La France a-t-elle baissé les bras face au Royaume-Uni dans l'épineux dossier de la pêche? La question se pose, alors que la ministre de la Mer, Annick Girardin, a annoncé jeudi réfléchir au financement d'un plan de sortie de flotte. Concrètement, cela veut dire que les pêcheurs français qui n'auront pas obtenu leurs licences de pêche seront indemnisés mais ils devront mettre leurs bateaux à la casse. Pour les pêcheurs, c'est une annonce inacceptable.
"Ils abandonnent le combat.

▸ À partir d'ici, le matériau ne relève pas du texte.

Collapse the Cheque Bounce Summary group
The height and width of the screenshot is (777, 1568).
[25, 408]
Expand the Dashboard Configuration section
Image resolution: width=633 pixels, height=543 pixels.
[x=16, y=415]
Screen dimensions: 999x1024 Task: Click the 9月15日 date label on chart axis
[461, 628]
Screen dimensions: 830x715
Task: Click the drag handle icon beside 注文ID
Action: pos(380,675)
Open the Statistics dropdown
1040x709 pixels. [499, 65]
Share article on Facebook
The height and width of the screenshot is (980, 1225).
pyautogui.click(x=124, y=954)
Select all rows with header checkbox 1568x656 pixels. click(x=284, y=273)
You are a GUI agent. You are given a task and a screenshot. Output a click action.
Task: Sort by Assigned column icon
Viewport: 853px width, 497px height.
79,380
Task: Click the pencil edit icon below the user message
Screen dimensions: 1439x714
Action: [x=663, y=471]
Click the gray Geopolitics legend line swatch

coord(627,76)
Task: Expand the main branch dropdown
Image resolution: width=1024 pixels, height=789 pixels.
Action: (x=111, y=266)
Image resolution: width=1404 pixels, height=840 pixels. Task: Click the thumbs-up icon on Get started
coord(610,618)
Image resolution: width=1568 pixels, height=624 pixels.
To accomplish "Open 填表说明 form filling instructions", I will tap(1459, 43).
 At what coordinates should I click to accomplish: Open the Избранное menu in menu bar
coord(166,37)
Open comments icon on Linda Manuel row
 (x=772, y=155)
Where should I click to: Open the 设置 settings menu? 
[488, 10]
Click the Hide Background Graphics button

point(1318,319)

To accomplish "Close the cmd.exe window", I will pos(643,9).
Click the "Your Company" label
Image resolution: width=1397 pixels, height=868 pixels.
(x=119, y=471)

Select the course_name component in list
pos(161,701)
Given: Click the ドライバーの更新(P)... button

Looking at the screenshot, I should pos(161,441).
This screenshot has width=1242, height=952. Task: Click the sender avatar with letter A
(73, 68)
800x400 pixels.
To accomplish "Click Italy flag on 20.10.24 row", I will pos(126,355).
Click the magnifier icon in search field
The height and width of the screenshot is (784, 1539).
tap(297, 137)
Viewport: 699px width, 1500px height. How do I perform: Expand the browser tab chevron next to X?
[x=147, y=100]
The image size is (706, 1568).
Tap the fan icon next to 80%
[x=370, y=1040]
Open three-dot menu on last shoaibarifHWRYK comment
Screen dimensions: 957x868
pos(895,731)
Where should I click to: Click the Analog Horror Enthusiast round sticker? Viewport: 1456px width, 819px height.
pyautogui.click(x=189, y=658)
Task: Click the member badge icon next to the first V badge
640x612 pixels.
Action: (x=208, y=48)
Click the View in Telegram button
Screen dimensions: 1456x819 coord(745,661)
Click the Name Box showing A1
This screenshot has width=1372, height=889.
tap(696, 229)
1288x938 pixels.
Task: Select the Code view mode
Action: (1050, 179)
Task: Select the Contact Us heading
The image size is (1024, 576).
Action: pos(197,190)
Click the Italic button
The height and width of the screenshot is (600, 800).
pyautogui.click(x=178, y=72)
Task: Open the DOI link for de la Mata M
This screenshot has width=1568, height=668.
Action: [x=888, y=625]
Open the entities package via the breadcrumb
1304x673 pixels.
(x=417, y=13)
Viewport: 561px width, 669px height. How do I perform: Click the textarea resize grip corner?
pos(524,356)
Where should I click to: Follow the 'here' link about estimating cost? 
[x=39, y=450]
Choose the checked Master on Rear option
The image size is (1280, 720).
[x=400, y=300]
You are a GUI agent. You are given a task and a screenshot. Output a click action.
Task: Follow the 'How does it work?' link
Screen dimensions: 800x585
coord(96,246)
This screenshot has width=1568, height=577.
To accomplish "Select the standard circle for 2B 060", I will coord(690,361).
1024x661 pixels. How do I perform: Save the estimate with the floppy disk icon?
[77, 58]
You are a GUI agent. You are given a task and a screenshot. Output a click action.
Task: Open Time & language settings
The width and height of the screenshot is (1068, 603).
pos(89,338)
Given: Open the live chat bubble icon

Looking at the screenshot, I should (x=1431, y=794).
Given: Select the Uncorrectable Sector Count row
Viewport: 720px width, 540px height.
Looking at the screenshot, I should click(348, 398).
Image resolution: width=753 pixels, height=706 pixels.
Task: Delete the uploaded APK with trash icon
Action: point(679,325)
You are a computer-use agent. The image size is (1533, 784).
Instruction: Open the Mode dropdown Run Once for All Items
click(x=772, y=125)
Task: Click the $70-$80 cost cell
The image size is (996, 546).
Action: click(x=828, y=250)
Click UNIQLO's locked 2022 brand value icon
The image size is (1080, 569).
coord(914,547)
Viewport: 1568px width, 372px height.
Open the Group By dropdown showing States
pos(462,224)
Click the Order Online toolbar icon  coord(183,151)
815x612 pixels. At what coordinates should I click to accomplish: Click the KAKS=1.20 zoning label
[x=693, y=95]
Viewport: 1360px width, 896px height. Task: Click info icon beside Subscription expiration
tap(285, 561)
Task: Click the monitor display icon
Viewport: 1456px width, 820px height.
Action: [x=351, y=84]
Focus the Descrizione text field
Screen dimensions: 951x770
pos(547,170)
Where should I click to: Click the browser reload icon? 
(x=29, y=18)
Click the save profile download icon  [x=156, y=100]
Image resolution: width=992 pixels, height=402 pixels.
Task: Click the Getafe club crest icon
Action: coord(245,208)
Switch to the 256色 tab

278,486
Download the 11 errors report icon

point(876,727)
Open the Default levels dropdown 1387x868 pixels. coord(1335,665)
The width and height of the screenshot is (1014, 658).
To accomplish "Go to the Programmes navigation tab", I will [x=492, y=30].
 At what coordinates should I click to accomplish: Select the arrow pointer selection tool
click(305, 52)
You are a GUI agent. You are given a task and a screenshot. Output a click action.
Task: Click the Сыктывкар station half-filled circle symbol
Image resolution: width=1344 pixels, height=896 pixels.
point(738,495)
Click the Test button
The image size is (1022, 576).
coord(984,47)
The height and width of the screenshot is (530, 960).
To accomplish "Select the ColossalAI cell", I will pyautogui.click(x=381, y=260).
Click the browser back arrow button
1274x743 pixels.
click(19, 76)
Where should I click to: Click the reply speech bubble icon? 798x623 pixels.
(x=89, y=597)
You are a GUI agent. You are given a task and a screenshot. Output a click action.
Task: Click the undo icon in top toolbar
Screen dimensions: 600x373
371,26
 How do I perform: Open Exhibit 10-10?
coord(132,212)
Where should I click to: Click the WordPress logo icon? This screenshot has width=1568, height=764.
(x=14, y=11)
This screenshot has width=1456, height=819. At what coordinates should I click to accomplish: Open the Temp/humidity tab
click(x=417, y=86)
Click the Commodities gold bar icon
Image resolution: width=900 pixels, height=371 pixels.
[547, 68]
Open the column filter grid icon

Ils nous laissent tomber. Ça fait onze mois qu'ils nous disent de ne pas bouger le petit doigt, qu'ils obtiendront les licences, que s'ils ne les obtiennent pas il y aura des mesures de rétorsion. Aujourd'hui, on n'a pas les licences et il n'y a pas de mesures de rétorsion. On se sent trahis", regrette sur BFMTV Pierre Vogel, pêcheur à Saint-Malo.
"On ne veut pas de compensations financières, on veut continuer à travailler comme on le faisait jusqu'à présent, jusqu'à il y a encore trois semaines", assure le pêcheur breton.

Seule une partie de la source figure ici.